Egyptian Journal of Radiology and Nuclear Medicine, cilt.57, sa.1, 2026 (ESCI, Scopus) identifier

  • Yayın Türü: Makale / Tam Makale
  • Cilt numarası: 57 Sayı: 1
  • Basım Tarihi: 2026
  • Doi Numarası: 10.1186/s43055-026-01684-5
  • Dergi Adı: Egyptian Journal of Radiology and Nuclear Medicine
  • Derginin Tarandığı İndeksler: Emerging Sources Citation Index (ESCI), Scopus, CINAHL, EMBASE, Directory of Open Access Journals
  • Anahtar Kelimeler: Artificial intelligence, Breast neoplasms, Image-guided biopsy, Ultrasonography
  • Acıbadem Mehmet Ali Aydınlar Üniversitesi Adresli: Evet

Özet

Background: Ultrasound (US)-guided breast biopsy is widely used for evaluating suspicious breast lesions; yet, many biopsied lesions prove to be benign, resulting in potentially unnecessary invasive procedures.

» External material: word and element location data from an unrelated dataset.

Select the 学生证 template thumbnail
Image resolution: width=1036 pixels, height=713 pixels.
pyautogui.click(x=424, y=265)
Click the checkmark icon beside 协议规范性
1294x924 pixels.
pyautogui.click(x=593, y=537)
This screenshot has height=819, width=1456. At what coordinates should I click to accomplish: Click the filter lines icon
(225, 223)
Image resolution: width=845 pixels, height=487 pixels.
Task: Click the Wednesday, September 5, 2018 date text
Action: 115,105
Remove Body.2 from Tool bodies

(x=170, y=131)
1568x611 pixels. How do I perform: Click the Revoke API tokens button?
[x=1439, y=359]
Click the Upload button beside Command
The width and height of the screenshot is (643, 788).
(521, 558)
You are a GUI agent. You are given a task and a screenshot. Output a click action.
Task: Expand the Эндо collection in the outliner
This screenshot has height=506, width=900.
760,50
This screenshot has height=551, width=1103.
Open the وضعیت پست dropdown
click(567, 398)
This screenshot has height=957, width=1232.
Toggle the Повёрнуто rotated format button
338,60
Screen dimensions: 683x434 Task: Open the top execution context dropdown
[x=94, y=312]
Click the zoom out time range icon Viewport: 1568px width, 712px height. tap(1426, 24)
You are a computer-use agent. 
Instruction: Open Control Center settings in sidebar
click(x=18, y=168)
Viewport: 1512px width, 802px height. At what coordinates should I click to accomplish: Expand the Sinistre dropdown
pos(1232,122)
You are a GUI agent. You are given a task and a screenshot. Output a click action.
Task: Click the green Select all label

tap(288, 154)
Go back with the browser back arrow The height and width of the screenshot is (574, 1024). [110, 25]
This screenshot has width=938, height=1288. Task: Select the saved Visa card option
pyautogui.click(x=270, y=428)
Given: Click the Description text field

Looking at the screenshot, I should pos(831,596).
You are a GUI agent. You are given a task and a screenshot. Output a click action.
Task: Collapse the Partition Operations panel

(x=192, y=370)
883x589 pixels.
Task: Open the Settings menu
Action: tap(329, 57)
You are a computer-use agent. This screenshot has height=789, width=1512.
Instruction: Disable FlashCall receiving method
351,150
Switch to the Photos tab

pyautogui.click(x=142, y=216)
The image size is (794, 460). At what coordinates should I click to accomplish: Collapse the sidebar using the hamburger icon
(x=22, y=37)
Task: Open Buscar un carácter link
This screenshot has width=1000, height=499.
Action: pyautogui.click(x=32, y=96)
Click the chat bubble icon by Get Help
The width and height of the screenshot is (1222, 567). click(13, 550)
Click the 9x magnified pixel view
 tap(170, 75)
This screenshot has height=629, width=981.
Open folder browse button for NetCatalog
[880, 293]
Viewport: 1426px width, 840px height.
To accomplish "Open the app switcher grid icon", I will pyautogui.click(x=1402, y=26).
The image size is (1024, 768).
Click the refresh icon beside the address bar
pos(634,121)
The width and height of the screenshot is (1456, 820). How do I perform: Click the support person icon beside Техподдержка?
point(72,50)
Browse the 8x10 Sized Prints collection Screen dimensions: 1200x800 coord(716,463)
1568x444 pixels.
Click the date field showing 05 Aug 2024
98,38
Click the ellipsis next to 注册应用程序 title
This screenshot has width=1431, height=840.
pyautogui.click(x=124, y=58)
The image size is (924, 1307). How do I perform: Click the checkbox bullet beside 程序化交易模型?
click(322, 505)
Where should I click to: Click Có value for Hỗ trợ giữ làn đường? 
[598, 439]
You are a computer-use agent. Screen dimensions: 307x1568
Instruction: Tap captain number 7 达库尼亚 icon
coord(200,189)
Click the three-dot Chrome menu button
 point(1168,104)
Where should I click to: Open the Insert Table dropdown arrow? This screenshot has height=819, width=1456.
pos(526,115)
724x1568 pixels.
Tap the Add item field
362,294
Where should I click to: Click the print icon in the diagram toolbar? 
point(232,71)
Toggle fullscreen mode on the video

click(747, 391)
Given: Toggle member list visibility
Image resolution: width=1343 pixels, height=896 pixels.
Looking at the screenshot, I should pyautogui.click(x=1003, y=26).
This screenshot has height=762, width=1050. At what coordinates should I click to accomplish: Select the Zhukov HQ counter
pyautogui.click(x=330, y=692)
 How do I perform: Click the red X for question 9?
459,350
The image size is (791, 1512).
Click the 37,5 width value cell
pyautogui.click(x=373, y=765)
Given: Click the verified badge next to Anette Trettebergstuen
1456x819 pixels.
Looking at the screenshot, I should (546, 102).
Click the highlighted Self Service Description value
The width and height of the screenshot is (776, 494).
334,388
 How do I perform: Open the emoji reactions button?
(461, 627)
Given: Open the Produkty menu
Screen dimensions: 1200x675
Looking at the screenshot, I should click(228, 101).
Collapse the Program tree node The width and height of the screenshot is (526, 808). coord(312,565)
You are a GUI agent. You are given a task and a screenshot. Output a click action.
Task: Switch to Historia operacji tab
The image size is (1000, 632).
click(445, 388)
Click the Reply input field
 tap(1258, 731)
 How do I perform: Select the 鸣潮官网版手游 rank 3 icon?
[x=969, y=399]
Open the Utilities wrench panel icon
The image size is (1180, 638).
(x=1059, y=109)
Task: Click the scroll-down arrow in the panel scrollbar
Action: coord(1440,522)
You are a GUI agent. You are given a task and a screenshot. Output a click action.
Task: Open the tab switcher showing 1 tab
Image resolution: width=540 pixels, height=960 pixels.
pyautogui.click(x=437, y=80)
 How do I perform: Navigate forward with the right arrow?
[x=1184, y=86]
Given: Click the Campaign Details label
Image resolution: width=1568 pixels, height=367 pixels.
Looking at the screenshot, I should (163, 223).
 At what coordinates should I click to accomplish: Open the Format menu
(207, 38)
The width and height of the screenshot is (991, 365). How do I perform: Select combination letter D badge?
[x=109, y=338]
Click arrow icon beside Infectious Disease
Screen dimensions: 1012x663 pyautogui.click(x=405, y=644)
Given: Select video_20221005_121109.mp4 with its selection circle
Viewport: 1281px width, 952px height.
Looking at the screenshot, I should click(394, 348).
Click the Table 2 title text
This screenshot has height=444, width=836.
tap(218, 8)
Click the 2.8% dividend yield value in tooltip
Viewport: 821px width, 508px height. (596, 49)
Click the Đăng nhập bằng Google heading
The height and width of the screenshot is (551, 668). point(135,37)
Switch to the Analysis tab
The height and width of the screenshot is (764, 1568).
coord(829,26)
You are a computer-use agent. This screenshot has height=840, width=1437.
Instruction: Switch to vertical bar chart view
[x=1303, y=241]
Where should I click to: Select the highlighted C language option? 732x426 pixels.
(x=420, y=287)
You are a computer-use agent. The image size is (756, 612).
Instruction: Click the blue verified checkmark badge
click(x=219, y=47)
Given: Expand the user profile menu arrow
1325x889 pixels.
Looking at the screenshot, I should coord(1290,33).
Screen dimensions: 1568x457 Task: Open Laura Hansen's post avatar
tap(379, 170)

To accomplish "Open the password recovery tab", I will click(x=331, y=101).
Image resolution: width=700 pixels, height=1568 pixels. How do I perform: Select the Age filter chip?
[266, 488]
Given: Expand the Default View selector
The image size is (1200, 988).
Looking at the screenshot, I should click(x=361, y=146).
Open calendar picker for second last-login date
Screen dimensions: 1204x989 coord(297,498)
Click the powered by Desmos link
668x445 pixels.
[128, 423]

Improving diagnostic specificity without compromising sensitivity remains a key challenge in breast imaging, and artificial intelligence-based decision support systems have emerged as promising tools to assist radiologists in biopsy decision-making. This study aimed to compare the diagnostic effectiveness of an AI-DS system with that of experienced breast radiologists in evaluating lesions that underwent US-guided biopsy, and to assess the potential of AI-DS in reducing unnecessary biopsies. Methods: BI-RADS scores assigned by radiologists and the AI-DS were retrospectively analyzed in 453 breast lesions biopsied between October 2021 and March 2024. Sensitivity, specificity, positive predictive value (PPV), negative predictive value (NPV), accuracy, and area under the curve (AUC) were calculated for reader A, reader B, and the AI-DS. Diagnostic performance was compared using ROC analysis, McNemar tests, and generalized estimating equations. Results: The AI-DS demonstrated significantly higher specificity, PPV, and accuracy than both radiologists (all p < 0.001). The AUC was 0.681 (95% CI = 0.633–0.729) for the AI-DS, 0.556 (95% CI = 0.502–0.610) for reader A, and 0.574 (95% CI = 0.521–0.627) for reader B. Subgroup analyses showed that the AI-DS yielded more accurate results than radiologists across most subcategories. In a hypothetical scenario, if 84 BI-RADS 4A lesions downgraded by AI-DS had not been biopsied, the biopsy rate could have been reduced by 18.6% (84/453) while missing only one malignant lesion. Conclusion: The AI-DS demonstrated sensitivity comparable to radiologists while providing higher specificity and accuracy. In cases where radiologists classify lesions as BI-RADS 4A but the AI-DS predicts BI-RADS 2 or 3, the AI output could prompt reconsideration of biopsy necessity and support short-term imaging follow-up instead.